• _Input material_
· · ·
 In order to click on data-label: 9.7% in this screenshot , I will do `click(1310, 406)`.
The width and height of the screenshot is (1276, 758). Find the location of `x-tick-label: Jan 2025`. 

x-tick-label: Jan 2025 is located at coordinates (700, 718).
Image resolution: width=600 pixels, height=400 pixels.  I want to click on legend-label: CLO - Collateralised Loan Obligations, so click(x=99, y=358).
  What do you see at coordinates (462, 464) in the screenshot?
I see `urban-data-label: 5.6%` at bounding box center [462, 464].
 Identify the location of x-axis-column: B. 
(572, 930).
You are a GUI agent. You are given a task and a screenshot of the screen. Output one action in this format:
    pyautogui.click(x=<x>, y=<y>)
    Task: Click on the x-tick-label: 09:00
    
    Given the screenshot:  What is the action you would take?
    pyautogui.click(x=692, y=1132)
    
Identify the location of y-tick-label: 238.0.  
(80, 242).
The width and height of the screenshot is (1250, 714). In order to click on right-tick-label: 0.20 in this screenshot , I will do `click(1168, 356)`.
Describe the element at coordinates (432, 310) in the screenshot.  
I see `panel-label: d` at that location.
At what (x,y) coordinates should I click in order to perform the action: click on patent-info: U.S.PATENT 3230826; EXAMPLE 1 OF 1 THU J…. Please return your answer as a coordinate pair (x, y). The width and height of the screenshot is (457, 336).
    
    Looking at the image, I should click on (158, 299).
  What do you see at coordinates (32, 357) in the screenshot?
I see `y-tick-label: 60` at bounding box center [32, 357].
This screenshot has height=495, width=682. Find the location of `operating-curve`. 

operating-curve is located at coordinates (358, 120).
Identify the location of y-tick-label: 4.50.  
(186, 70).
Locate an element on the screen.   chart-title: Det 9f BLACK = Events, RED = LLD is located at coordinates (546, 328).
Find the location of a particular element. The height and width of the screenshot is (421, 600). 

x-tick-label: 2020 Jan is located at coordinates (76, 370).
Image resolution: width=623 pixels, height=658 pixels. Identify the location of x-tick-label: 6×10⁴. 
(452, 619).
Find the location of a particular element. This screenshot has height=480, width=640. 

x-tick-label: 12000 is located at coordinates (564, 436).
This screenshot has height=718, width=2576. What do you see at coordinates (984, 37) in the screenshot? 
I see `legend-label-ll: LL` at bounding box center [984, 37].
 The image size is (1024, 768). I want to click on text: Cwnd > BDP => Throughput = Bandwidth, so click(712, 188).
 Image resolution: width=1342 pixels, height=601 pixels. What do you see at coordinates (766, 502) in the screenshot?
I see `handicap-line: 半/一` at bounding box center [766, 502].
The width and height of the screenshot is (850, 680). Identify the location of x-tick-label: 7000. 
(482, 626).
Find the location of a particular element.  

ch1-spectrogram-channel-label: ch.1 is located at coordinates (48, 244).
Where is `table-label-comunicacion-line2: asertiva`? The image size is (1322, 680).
· · ·
• _Job item_
From the records above, return every line in which the string "coordinates" occurs.

• _The answer_
x-tick-label: Jan 2025 is located at coordinates (700, 718).
  What do you see at coordinates (462, 464) in the screenshot?
Describe the element at coordinates (432, 310) in the screenshot.  
At what (x,y) coordinates should I click in order to perform the action: click on patent-info: U.S.PATENT 3230826; EXAMPLE 1 OF 1 THU J…. Please return your answer as a coordinate pair (x, y). The width and height of the screenshot is (457, 336).
  What do you see at coordinates (32, 357) in the screenshot?
operating-curve is located at coordinates (358, 120).
Locate an element on the screen.   chart-title: Det 9f BLACK = Events, RED = LLD is located at coordinates (546, 328).
x-tick-label: 2020 Jan is located at coordinates (76, 370).
x-tick-label: 12000 is located at coordinates (564, 436).
This screenshot has height=718, width=2576. What do you see at coordinates (984, 37) in the screenshot? 
 Image resolution: width=1342 pixels, height=601 pixels. What do you see at coordinates (766, 502) in the screenshot?
ch1-spectrogram-channel-label: ch.1 is located at coordinates (48, 244).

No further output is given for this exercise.